The second part of this thesis, it is hoped, has engendered a little optimism for the practical applications of a quantum computational approach. It is a matter of turning a theory into engineering. Indeed, quantum mechanics may have profound influence on natural language understanding/processing -- both in scientific and engineering terms. For one thing, classical symbolic as well as bottom-up statistical, template, or connectionist approaches to NLP do not offer any adequate account for subjectivity and intention. At best, the ``intention'' of a computer program (such as in a dialog system of diagnosis) is only a programmed function, created so that the user can make believe that the computer program is willing to help or is user-friendly.8.4 Indeed, it is hardly imaginable that a program without free will or emotion can in any way be called ``friendly.'' Moreover, it is as unlikely that an NLP system can help us in sophisticated works without understanding what utterances or texts actually mean. All these difficulties, it seems to me, have to be traced back to the absence of an adequate account for intention in both the classical symbolic and the classical physicalist theories of language.
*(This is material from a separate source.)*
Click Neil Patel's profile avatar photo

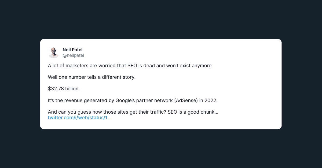point(54,53)
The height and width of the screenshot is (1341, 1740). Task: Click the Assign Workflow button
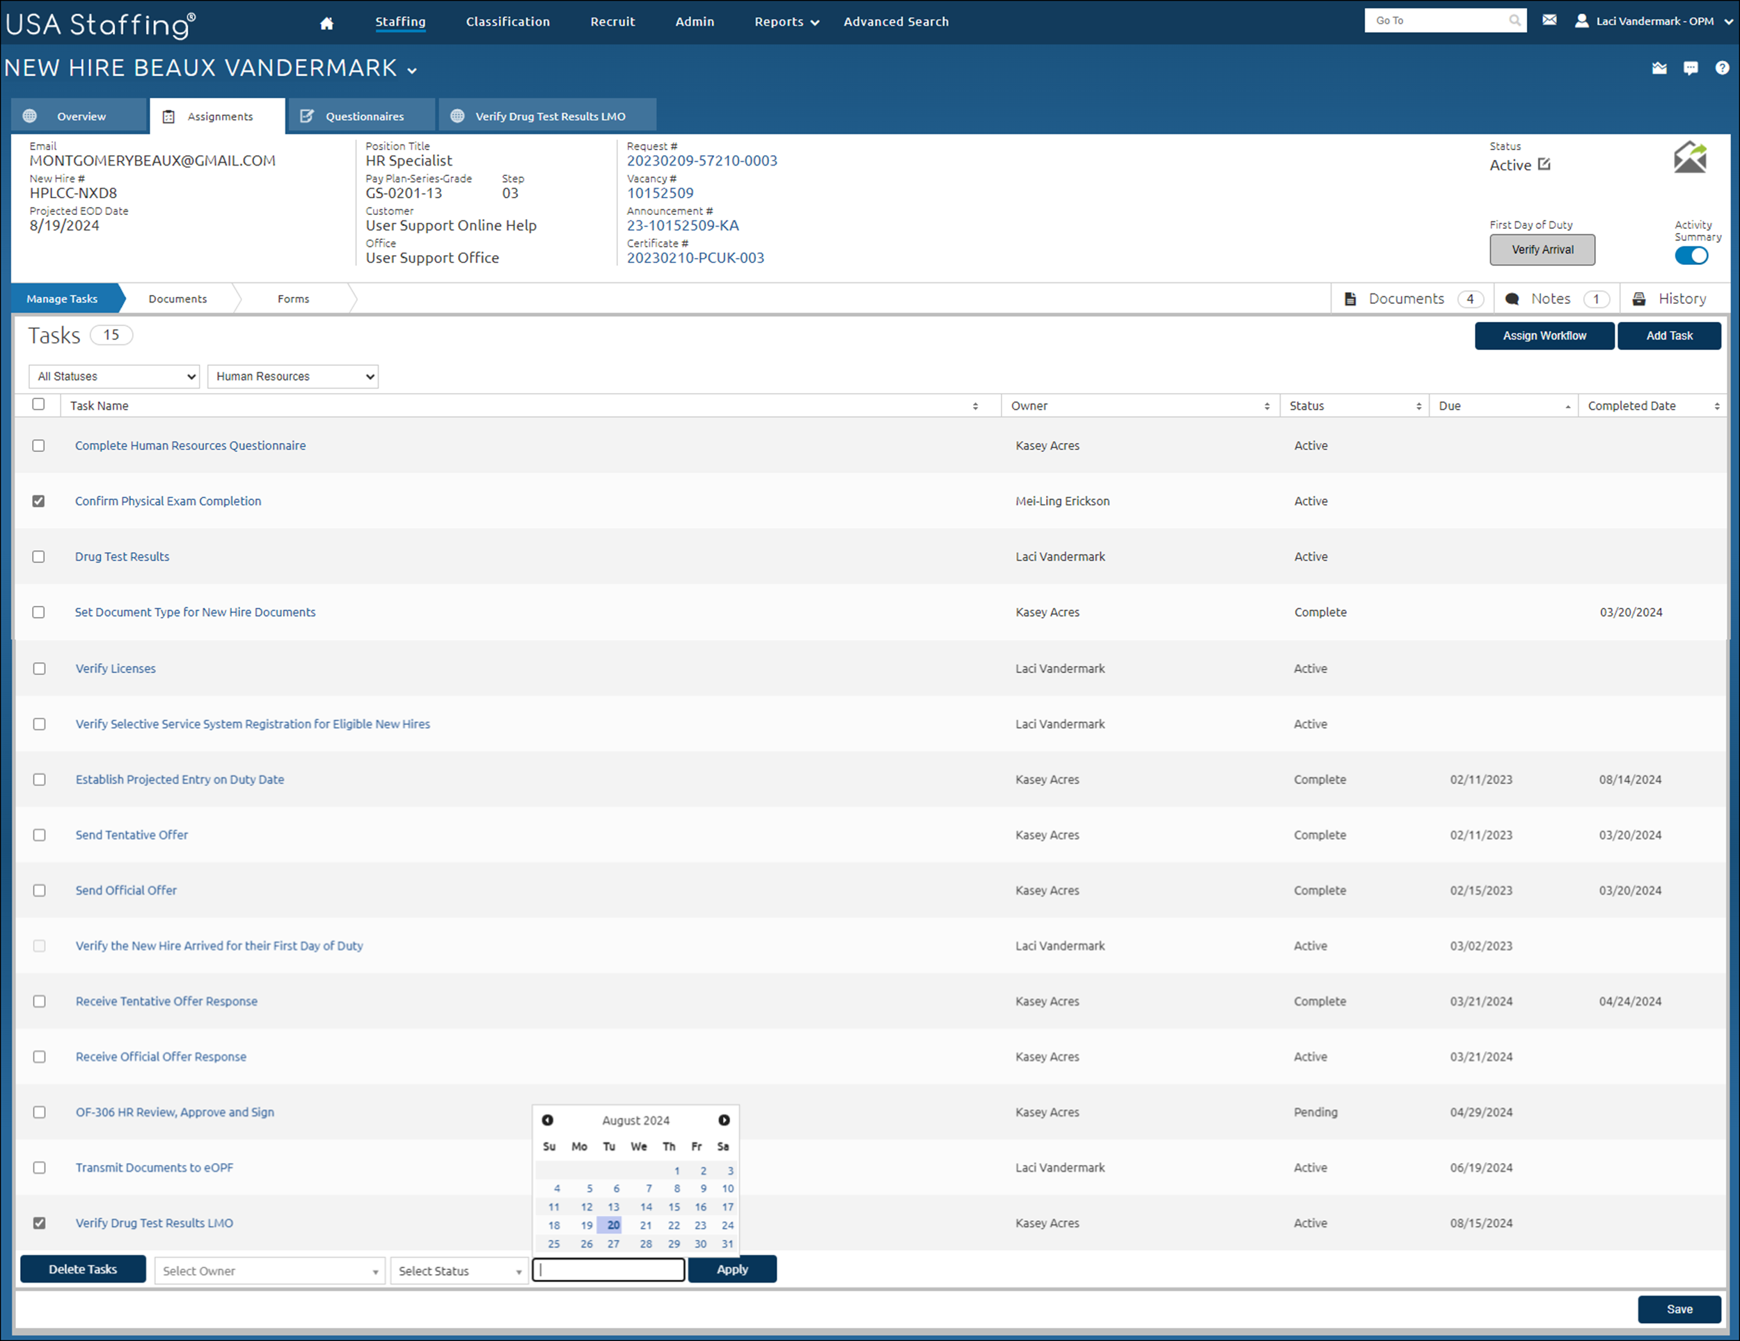tap(1544, 335)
The implication due to intention can be profound. For example, we come to an anticipated application of quantum mechanical NLP/AI in automatic agents, to which the intention of the host (a human user in this case) is to be understood. Without intention, it is hardly possible to talk about understanding. This is a crucial difference between a handy tool and a competent agent. For example, in an application consisting of an internet agent who is supposed to recommend to users which web pages may be relevant or of interest, the application has to have adequate access to the states of affairs of the web pages as well as that of the users adequately. In fact, for us as humans, a state of affairs is seldom a fixed and mechanistic ``representation.'' It is rather a dynamic and living whole that makes sense, most of the time, only to us. Evidently, the most suitable implementation of states of affairs of an agent are those that are genuinely similar to that of a human.